» Document extract

------

Chronic Ankle Pain – Why You Have it and What to Do!

English: Ankle (malleolus)
(Photo credit: Wikipedia)
Any nagging ache or pain can be just that – a real pain! When it happens to occur in your foot or ankle, it can really impact your quality of life. Simple tasks can become difficult and you realize how much you rely on your feet to get through the day.

Is chronic ankle pain something you are tired of dealing with? Numerous conditions can cause this and because it can lead to tissue damage and possible disability, it is worth getting to the bottom of why you have it and what you can do to keep it from getting worse.

When patients come in to Central Connecticut Footcare Center with persistent pain, we often start by asking about footwear. Shoes with tight toe boxes and higher heels don’t allow your feet to function properly, even if you claim to be comfortable! Good shoes help your feet gain strength and flexibility and without those and the proper support, pain can lurk around the corner.

------

» Data extract
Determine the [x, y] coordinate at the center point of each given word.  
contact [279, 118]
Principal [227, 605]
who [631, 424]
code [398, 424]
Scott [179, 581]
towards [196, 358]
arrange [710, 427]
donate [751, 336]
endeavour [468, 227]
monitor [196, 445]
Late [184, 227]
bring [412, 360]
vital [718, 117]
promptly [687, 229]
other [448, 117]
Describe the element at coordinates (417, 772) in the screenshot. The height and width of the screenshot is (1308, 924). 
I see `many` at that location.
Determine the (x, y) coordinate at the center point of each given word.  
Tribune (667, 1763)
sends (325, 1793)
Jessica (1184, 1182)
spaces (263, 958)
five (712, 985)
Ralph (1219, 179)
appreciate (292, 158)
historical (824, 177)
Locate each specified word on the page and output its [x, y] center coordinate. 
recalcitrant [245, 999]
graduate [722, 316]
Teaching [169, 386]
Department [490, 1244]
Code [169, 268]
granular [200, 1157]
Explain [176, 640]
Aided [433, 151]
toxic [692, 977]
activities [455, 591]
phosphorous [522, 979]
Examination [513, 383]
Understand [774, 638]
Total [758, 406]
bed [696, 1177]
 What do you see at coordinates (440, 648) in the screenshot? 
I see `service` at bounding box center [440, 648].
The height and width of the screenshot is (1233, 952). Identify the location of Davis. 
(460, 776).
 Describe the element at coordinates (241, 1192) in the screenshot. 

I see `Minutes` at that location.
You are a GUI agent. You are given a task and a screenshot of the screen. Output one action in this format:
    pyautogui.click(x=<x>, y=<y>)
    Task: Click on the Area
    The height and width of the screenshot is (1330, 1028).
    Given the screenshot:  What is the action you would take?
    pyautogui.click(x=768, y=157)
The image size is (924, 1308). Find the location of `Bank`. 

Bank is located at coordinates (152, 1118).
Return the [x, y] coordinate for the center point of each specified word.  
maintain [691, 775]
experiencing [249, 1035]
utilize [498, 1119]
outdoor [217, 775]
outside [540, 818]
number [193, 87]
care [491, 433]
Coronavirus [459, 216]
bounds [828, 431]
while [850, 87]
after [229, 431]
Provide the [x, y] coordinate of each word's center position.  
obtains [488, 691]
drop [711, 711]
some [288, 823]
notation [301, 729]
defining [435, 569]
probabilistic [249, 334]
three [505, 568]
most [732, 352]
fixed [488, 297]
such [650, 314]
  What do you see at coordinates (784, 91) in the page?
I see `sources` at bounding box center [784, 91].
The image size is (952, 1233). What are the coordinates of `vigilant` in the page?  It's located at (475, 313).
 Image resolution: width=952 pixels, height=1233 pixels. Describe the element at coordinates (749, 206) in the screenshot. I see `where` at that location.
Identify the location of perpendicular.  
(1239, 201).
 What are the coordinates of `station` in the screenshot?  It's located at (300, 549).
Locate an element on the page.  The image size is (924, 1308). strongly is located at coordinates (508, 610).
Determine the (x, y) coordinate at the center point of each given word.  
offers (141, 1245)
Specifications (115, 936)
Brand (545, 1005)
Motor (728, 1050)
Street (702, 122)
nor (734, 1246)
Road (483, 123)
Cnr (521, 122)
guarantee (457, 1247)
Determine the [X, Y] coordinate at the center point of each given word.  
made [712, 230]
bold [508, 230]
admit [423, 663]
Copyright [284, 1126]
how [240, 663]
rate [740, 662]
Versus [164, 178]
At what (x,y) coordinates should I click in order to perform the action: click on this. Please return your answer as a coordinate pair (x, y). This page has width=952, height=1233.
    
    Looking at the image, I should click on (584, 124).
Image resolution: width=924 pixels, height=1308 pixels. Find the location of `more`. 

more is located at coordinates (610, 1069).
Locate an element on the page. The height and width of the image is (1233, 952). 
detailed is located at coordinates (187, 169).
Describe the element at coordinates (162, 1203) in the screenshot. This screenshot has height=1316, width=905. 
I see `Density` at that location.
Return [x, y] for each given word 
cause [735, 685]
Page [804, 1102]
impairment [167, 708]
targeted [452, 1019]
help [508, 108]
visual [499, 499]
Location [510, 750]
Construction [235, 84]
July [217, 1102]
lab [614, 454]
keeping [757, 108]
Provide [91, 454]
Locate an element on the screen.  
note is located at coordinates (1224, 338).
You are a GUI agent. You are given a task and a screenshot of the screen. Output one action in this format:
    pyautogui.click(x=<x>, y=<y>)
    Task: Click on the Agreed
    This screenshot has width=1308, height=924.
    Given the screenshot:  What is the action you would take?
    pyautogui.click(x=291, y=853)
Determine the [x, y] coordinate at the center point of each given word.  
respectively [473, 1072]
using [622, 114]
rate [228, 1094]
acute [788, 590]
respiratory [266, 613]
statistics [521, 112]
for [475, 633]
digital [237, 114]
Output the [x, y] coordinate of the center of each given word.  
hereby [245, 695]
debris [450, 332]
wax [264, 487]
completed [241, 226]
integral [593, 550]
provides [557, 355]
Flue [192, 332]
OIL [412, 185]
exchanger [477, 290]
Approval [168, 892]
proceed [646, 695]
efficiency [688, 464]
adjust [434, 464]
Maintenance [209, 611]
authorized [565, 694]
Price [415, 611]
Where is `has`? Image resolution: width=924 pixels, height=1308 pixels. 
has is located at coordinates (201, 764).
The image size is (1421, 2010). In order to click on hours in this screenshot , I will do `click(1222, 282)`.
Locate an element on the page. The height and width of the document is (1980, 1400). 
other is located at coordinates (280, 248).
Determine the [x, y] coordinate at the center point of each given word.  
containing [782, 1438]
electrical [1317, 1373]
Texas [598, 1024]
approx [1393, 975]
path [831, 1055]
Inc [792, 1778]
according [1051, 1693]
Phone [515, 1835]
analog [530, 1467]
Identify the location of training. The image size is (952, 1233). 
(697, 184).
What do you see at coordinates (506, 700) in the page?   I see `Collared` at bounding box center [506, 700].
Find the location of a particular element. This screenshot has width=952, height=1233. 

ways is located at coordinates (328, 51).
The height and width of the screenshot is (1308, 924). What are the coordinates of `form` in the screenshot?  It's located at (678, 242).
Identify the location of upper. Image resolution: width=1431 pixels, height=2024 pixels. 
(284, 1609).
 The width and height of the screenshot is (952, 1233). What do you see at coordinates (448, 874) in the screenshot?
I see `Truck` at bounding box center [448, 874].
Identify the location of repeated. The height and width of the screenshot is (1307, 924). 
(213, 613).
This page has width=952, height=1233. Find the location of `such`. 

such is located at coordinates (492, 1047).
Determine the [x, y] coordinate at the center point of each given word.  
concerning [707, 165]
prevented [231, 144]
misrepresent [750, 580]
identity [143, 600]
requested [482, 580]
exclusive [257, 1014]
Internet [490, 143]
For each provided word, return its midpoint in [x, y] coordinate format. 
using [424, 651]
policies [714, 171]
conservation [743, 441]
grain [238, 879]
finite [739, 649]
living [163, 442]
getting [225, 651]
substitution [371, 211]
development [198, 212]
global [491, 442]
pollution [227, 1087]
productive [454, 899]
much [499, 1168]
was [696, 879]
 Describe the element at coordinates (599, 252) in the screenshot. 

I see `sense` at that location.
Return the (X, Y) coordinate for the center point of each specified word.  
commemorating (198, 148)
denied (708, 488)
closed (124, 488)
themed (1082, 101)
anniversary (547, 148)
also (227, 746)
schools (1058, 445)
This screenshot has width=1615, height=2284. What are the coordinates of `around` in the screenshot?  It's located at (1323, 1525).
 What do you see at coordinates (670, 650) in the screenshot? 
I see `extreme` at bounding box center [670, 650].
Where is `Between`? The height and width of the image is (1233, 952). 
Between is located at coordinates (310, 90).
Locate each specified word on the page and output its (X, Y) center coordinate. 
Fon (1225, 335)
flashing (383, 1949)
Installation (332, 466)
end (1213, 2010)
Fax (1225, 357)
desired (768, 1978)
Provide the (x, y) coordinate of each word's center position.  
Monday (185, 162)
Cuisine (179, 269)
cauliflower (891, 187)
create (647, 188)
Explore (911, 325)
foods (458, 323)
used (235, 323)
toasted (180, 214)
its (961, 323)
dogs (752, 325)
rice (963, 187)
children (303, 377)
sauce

------

» Questions to answer
1) Output the passage of the ankle pain article starting at "Chronic Ankle Pain –" and ending at "through the day.", copied word for word.
2) List every effect that the ankle pain article says foot or ankle pain can have or lead to.
3) Write the next part of the ankle pain article, picking up after its final sentence.

» Results for each task
1)
Chronic Ankle Pain – Why You Have it and What to Do!

English: Ankle (malleolus)
(Photo credit: Wikipedia)
Any nagging ache or pain can be just that – a real pain! When it happens to occur in your foot or ankle, it can really impact your quality of life. Simple tasks can become difficult and you realize how much you rely on your feet to get through the day.

2)
- It can really impact your quality of life.
- Simple tasks can become difficult.
- Tissue damage
- Possible disability

3)
Two other reasons for your sore ankles could be osteoarthritis and tarsal tunnel syndrome. The first is a degenerative joint disease typically affecting older people, while the latter can be caused by an ankle injury, bone spurs or having a condition such as diabetes. Our podiatrist, Dr. Tina Boucher will be able to find the root of your pain, get you on a tailored treatment plan and help you back to the freedom of living life without ankle pain!

How long have you been suffering, hoping your nagging problem will just go away? If you are like most people, your answer is probably far too long! Allow us to help get you back on your feet. Make an appointment at our Meriden, CT office today by calling (203) 238-3668 – you have nothing lose but that annoying pain!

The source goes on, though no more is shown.